Jobs & batches — Hypedata Docs

01Create a job

POST https://api.hypedata.io/v1/jobs

POST /v1/jobs
{
  "name": "nightly-catalog-2026-05-12",
  "input": { "upload_id": "upl_8K2nB7" },     // or "urls": [...] inline
  "defaults": {
    "render": true,
    "proxy_type": "residential",
    "extract": { "name": "string", "price": "number" }
  },
  "concurrency": 32,
  "output": { "format": "ndjson", "gzip": true },
  "webhook": "https://your-app.com/hooks/jobs"
}

202Accepted · queued

{
  "id": "job_3F2D1A77B0E1",
  "status": "queued",
  "urls_total": 128400,
  "eta_s": 2700,
  "created_at": "2026-05-12T22:00:14Z"
}

02Input formats

Three ways to deliver URLs:

Inline. "urls": ["https://…", …] up to 1,000 URLs. Great for ad-hoc.
Upload.

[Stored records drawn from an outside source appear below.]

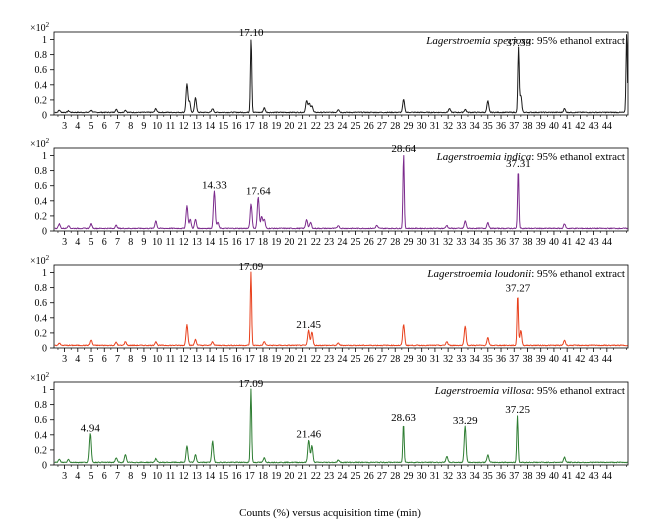  What do you see at coordinates (422, 126) in the screenshot?
I see `x-tick-label: 30` at bounding box center [422, 126].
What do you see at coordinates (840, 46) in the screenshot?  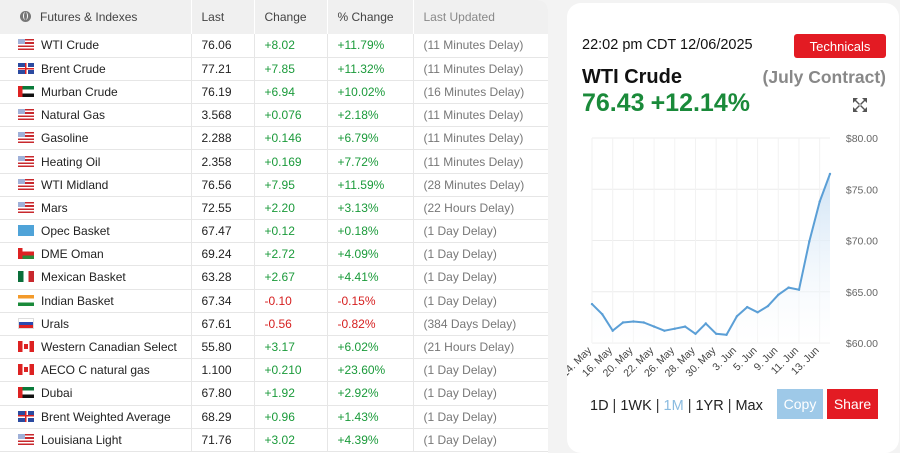 I see `technicals-button: Technicals` at bounding box center [840, 46].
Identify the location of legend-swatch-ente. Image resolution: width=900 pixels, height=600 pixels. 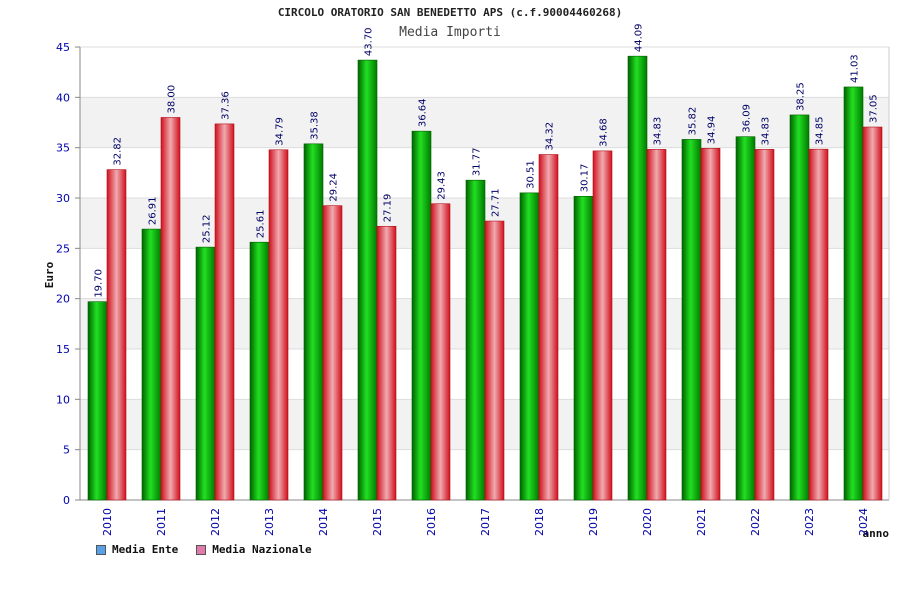
(101, 550).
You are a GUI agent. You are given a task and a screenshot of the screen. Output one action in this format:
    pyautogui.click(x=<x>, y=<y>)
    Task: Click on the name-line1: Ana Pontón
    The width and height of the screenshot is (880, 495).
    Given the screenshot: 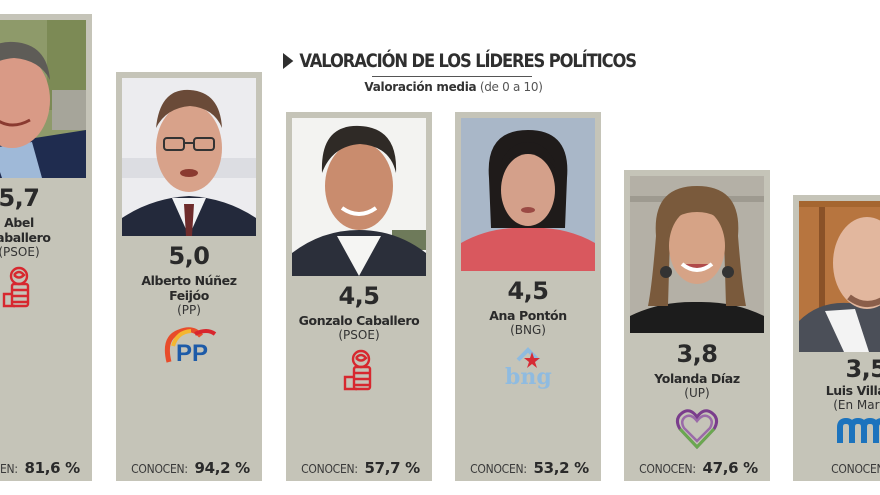 What is the action you would take?
    pyautogui.click(x=528, y=316)
    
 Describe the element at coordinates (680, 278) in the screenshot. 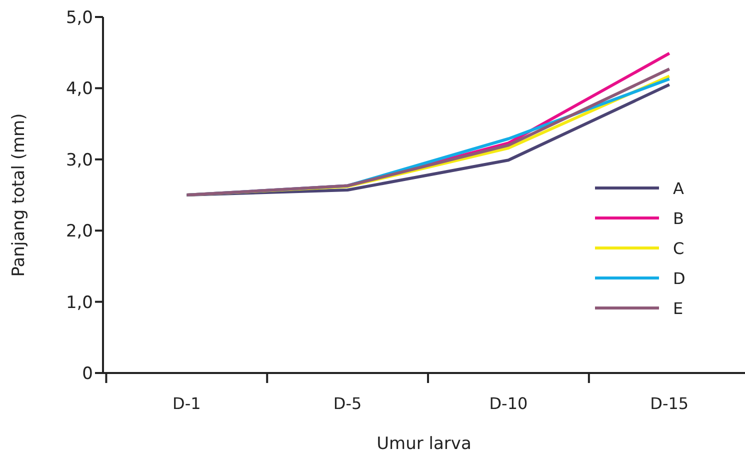

I see `legend-label: D` at that location.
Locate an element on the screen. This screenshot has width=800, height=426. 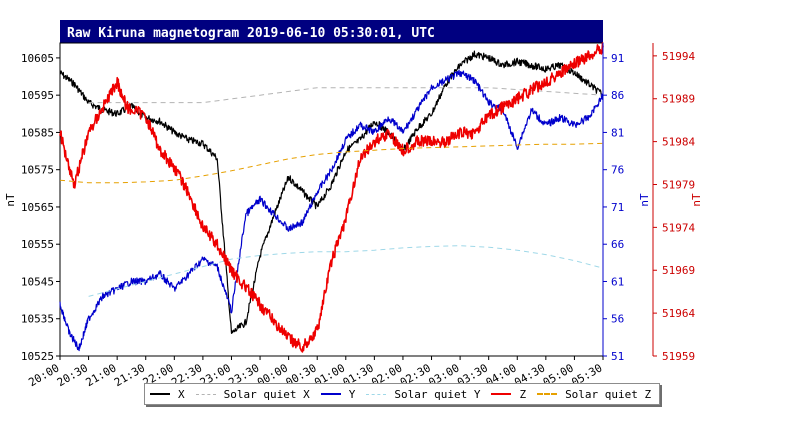
y-left-tick-label: 10525 is located at coordinates (38, 356).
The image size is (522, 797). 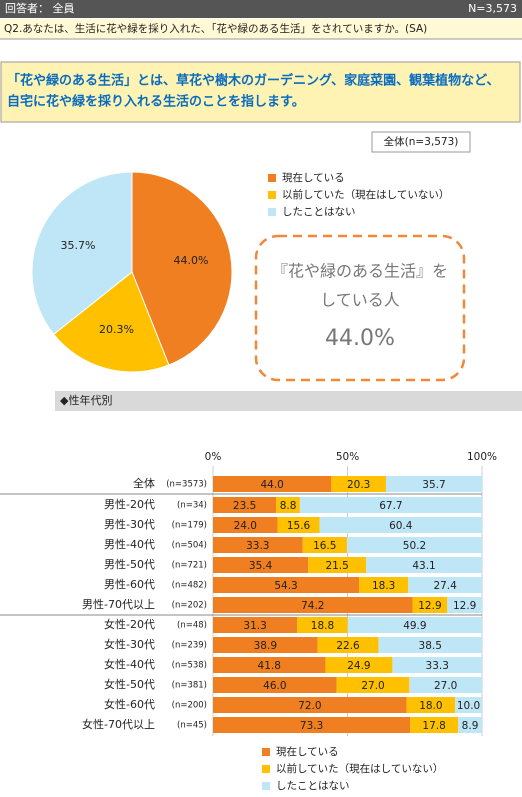 What do you see at coordinates (190, 566) in the screenshot?
I see `category-note: (n=721)` at bounding box center [190, 566].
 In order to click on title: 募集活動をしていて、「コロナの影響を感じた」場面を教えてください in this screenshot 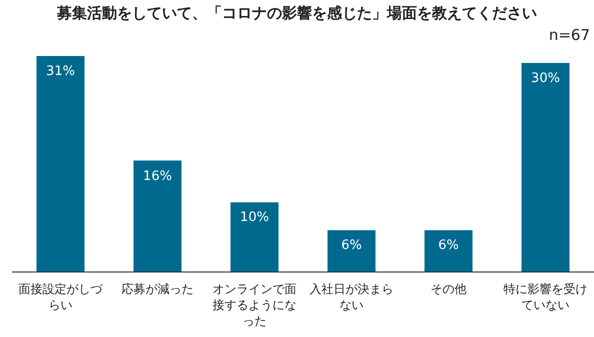, I will do `click(297, 14)`.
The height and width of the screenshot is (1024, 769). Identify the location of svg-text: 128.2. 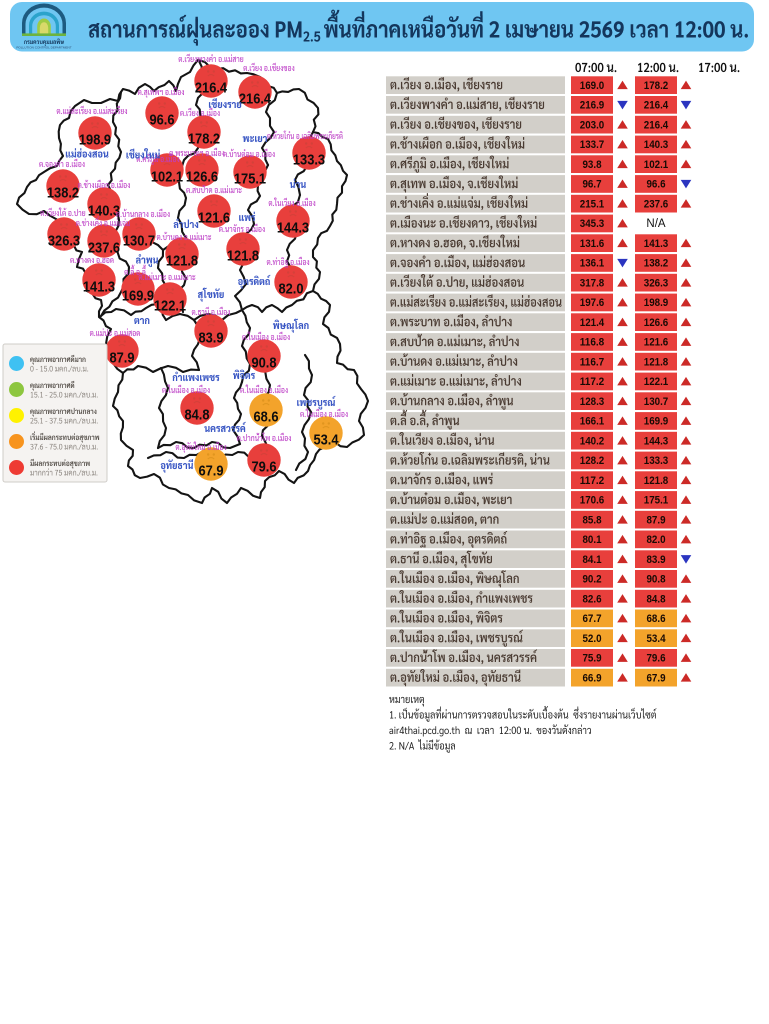
(592, 461).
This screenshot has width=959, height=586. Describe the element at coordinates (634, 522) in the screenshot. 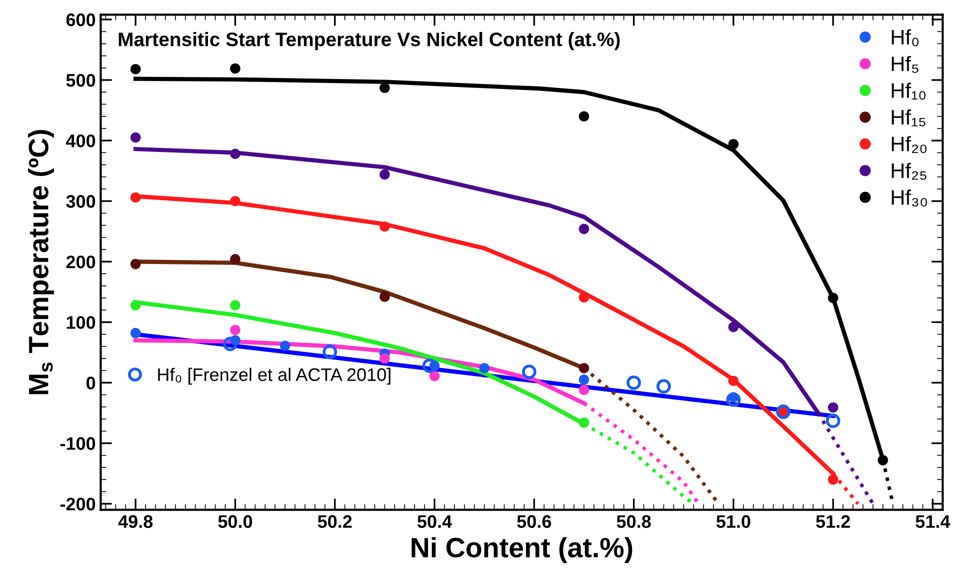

POST /v1/uploads with an NDJSON or CSV file (1 GB max), then pass the returned upload_id.
S3 / GCS. "input": { "s3_uri": "s3://bucket/path.ndjson", "role_arn": "…" }. We assume your role and stream the file.

Per-URL overrides are supported — supply each line as a JSON object with at minimum "url", and any subset of Scrape parameters to override defaults.

03Poll status

GET/v1/jobs/{id}

{
  "id": "job_3F2D1A77B0E1",
  "status": "running",        // queued | running | completed | cancelled | failed
  "urls_total": 128400,
  "urls_done": 48217,
  "urls_errored": 312,
  "credits_used": 293482,
  "eta_s": 1820,
  "download_url": null,         // present once status=completed
  "download_url_expires_at": null
}

Prefer the job.completed webhook over polling — it's more accurate, lower-latency, and free.

04Output formats

ndjson (default) — one JSON line per URL. Streaming-friendly.
csv — flat CSV with the extracted fields as columns. Requires an extract schema in defaults.
parquet — Apache Parquet, compressed (zstd by default). Same column rules as CSV.

The download URL is a signed S3 link valid for 24 hours by default (configurable up to 30 days). Failed URLs are included in the output with "status": "error".

05List · cancel · retry

GET/v1/jobs?status=running&limit=20

DELETE/v1/jobs/{id}

POST/v1/jobs/{id}/retry

Cancellation is graceful — in-flight URLs finish, queued ones are skipped, the partial output becomes available. Retry produces a new job containing only the URLs that errored in the original.

06Limits

1,000,000 URLs per job. Need more? Chain jobs from a webhook.
Maximum job lifetime: 24 hours. Long jobs are auto-cancelled with whatever has been completed retained.
Concurrency per job: 256 (subject to plan concurrency cap).
Maximum result file size: 50 GB (gzipped). Larger jobs are split into multi-part files.